TRY IT:
Everything in the records below goes into the copy exactly, except the pictures.
==========
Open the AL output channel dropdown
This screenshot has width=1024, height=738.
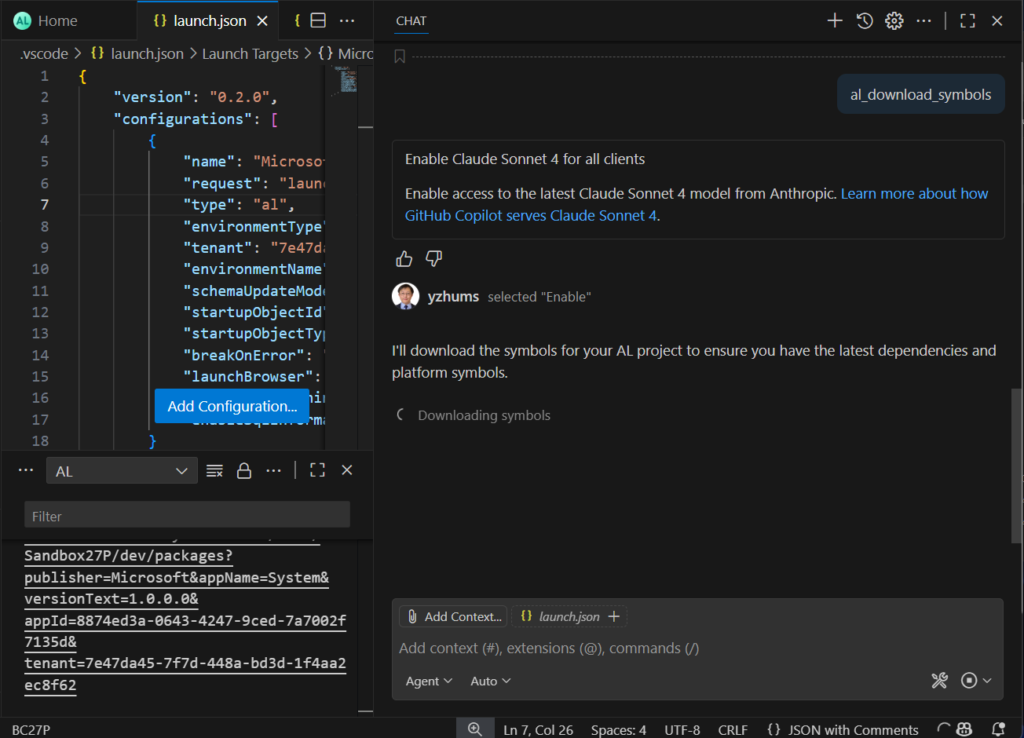(x=121, y=471)
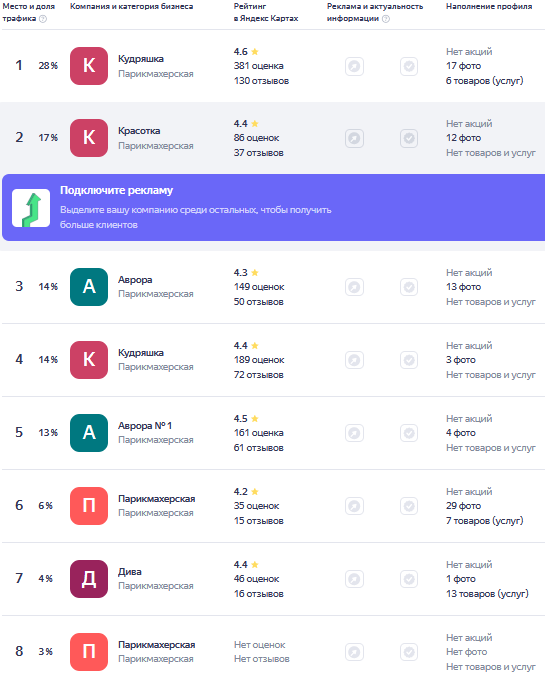Screen dimensions: 545x675
Task: Click the maroon Д avatar of Дива
Action: [89, 579]
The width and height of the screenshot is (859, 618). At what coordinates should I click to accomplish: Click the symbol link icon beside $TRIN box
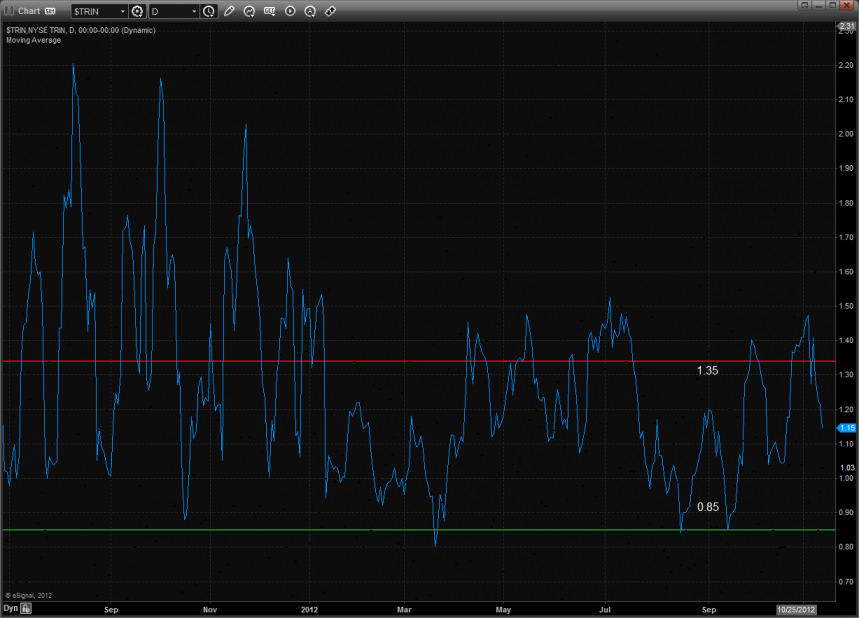[137, 11]
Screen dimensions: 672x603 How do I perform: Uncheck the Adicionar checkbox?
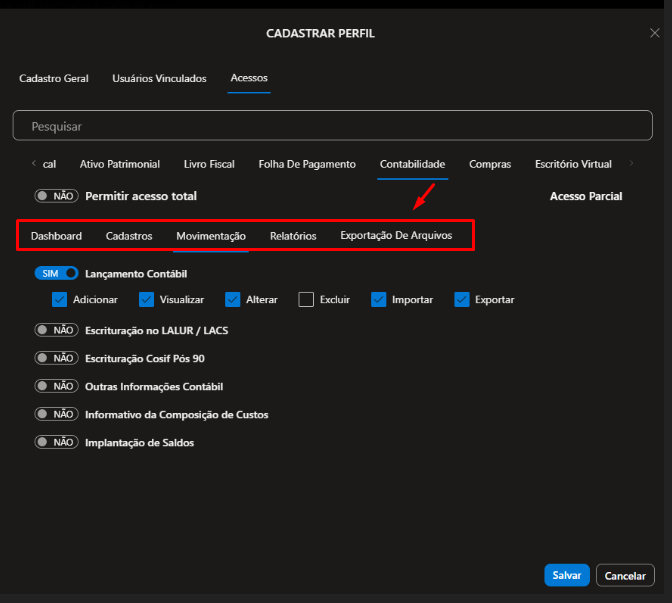(59, 299)
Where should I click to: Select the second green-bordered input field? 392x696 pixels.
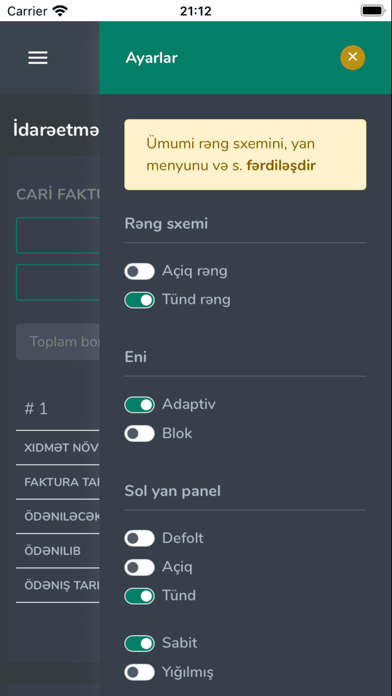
==========
TASK SOLUTION:
Open the AL output channel dropdown
This screenshot has width=1024, height=738.
(x=121, y=471)
Screen dimensions: 545x675
Task: Click the maroon Д avatar of Дива
Action: [89, 579]
The width and height of the screenshot is (859, 618). At what coordinates should I click to accomplish: Click the symbol link icon beside $TRIN box
[137, 11]
Screen dimensions: 672x603 How do I perform: Uncheck the Adicionar checkbox?
(59, 299)
Where should I click to: Select the second green-bordered input field? 392x696 pixels.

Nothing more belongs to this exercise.